We already planned on the MC. Only problem is paying for it right now. (due to some job problems) we are both un-insured. Though are kids are mind you. I am Atheist to the core, so a pastor will not work either, we thought about that. So hopefully we can find someway to get it in. Is it normal for her to act like nothing happened? It has only been a 2 weeks since I found out, and I find my self still full of different emotions all the time, and sometimes just staring for 20+ minutes at a wall, or my dinner, thinking about what happened, and they did.....Not being able to get it out of my head. Then she asks whats wrong, I tell her if she wants to know, I will tell her, but that she should know... Then for example, the "roommates" last day is tonight, and she gave me hassel when I asked her to stay somewhere else with the kids for the one night, was that wrong of me? I don't think it is, being I work the graveyard shifts (not to much longer), and I wont be able to work worrying about what might still happen.


----------



## Mustang! (Jan 17, 2011)

No that is not wrong to think that way. Like I said you need to make sure they have zero contact. But since he lives there its dificult. However I dont think your wife should be the one to leave. Mabye your roomate should stay somewhere else until you are available to oversee him moving out. 
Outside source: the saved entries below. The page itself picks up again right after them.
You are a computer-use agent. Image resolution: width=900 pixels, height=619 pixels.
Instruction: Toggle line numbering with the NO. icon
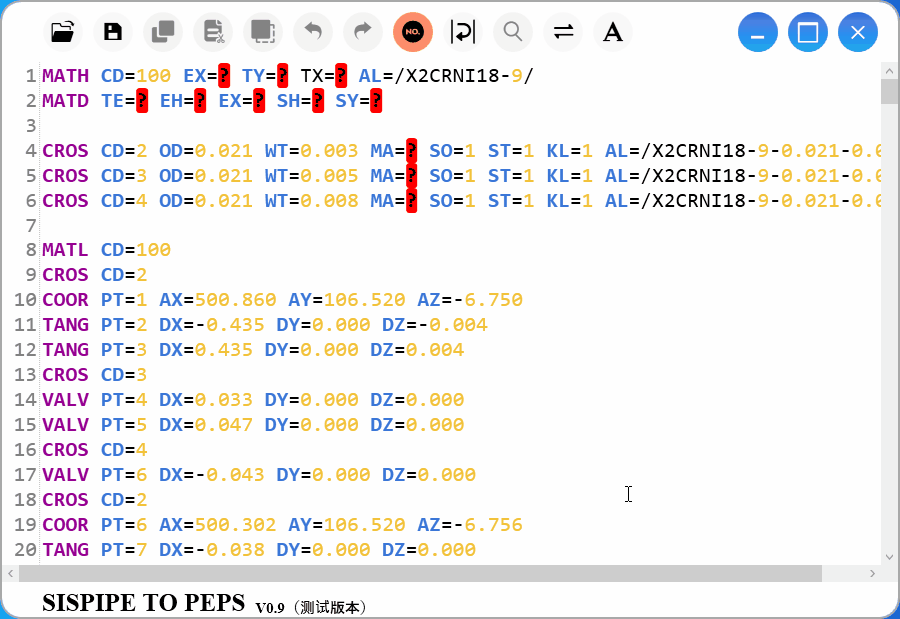click(412, 32)
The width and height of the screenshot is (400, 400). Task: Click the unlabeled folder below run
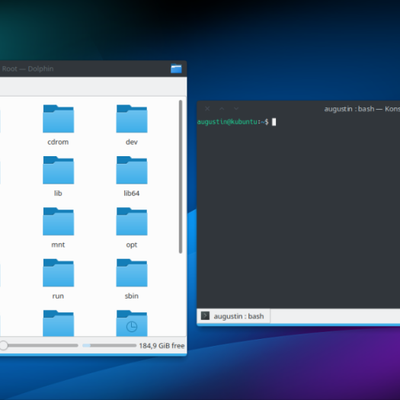pos(58,323)
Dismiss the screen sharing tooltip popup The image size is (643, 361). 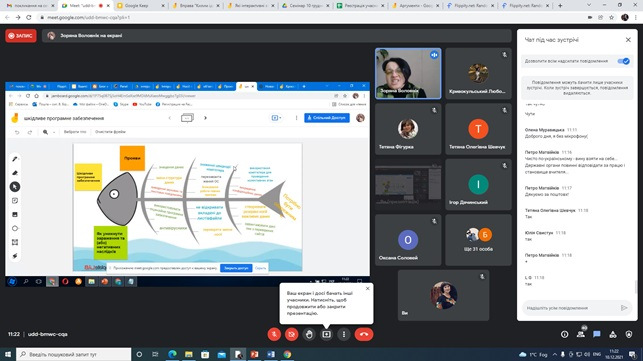[367, 288]
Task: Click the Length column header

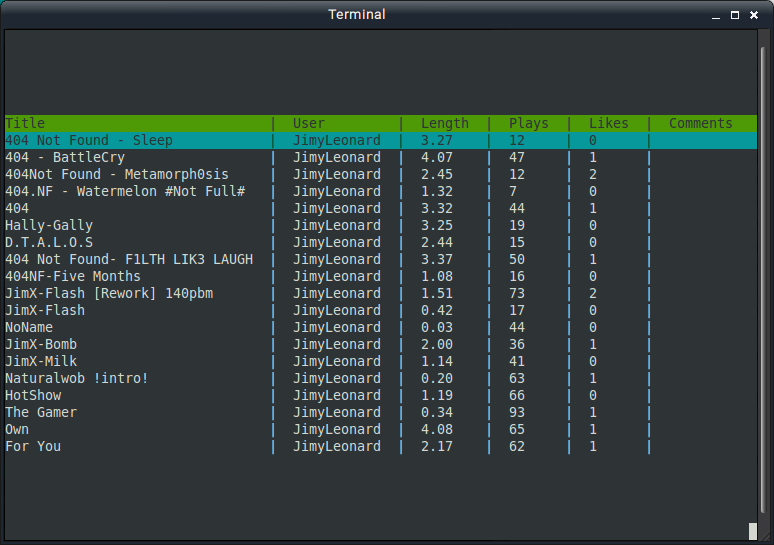Action: coord(445,123)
I think it is normal for her to act like nothing happened. It might be that she is embarassed and she's not yet ready to fully accept the gravity of the situation. Also guilt could play a role. I would say just give her some time to come to terms with it. 

As for a MC I wouldnt count out a pastor or chaplin. Although their role is a religiouse one they still have expirience dealing with these situations. Maybe you could explain to them that the two of you just need marriage counseling and make sure he is aware of your beliefs. If he pushes religion on you then leave and find one new one. Since your short on cash this could just be a temporary solution until you can find a regular MC.


----------



## Bigwayneo (Jan 22, 2011)

Well, the thing is the roommate is moving out in the next week, maybe sooner. But, he has been staying at another place the whole time, but he needs to stay at the apartment one more night, because he has no place to bring his kids, (and timing wise, the lease is up). Otherwise I would agree with you on that one. It is one night, I will talk to her in the morning and tell her, I understand why she is upset about me asking that, but she needs to understand it is one night while I work. He has stayed there one other night last week, but I was home as well.
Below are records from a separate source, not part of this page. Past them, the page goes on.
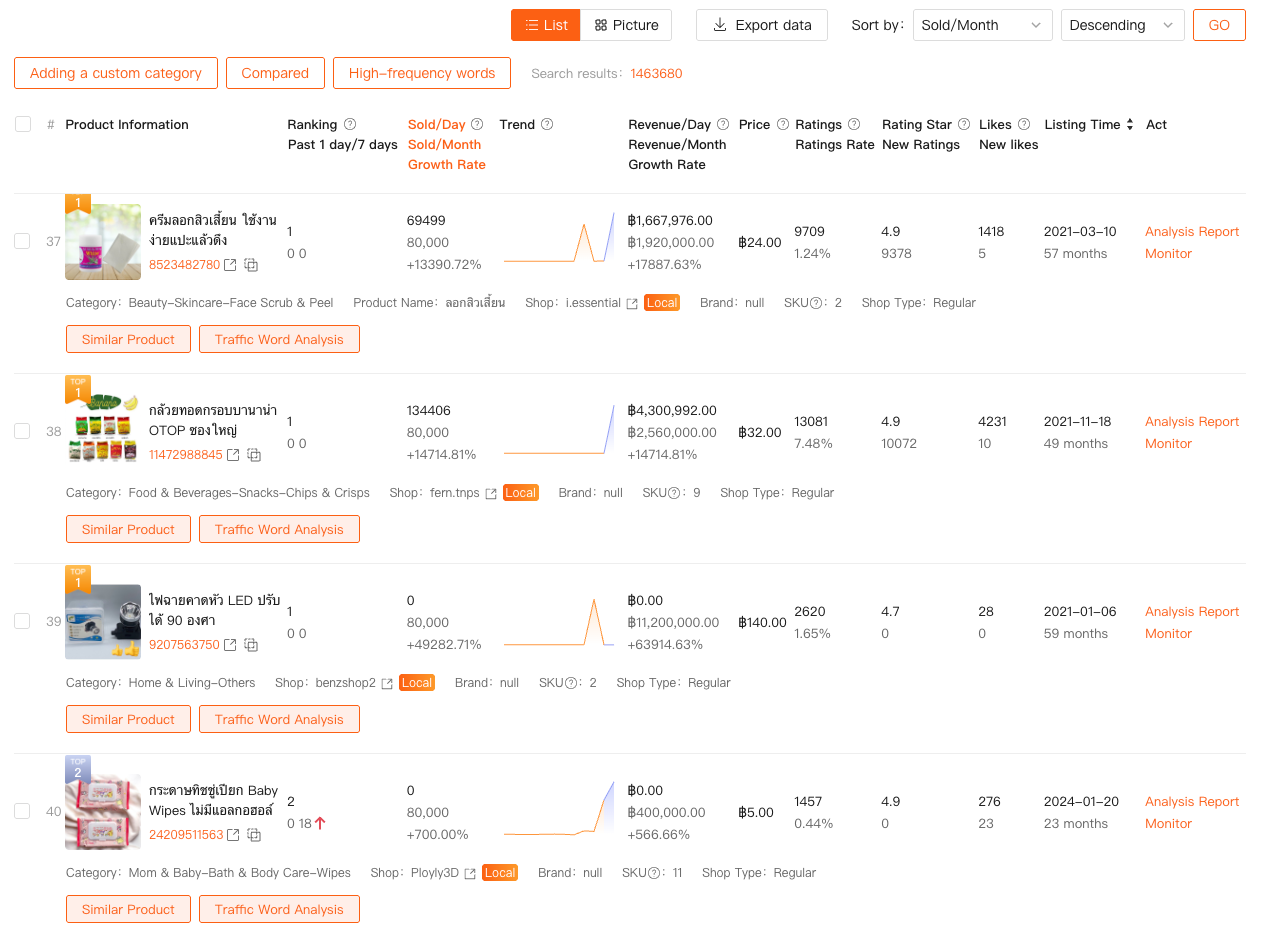Click the Listing Time sort arrows icon
This screenshot has width=1264, height=939.
pos(1130,125)
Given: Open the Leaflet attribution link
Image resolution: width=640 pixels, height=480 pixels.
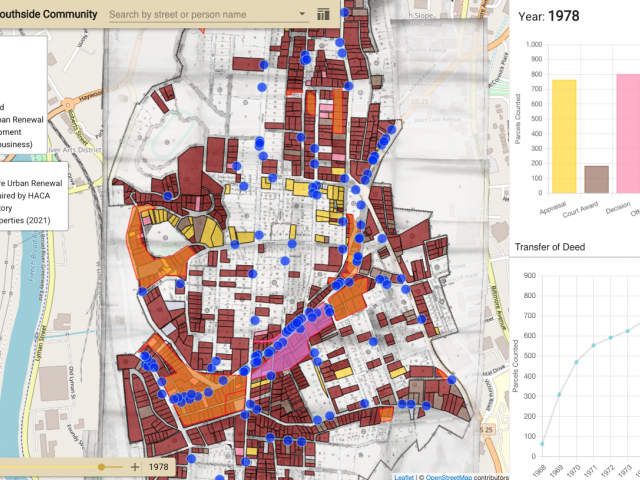Looking at the screenshot, I should click(403, 476).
Maybe we will try the Pastor. Hopefully the one we would use can exclude religion out of the factor, but I doubt it.


----------



## Workingitout (Sep 27, 2010)

Hi Bigwayneo, Sorry to hear of your troubles. Your emotions are normal and typical of so many on this site and very much like those affected by infidelity.

You can fix your marriage with councelling and learning to communicate. The pastor idea sounds good. I am of a certain religion but don't mind discussing my "healing" with those of other religions. In my mind, I replace the name of "their" God, with "My Higher Power". In the end, it's all the same.

I agree that she shouldn't be alone with "him". No need to stir up emotions.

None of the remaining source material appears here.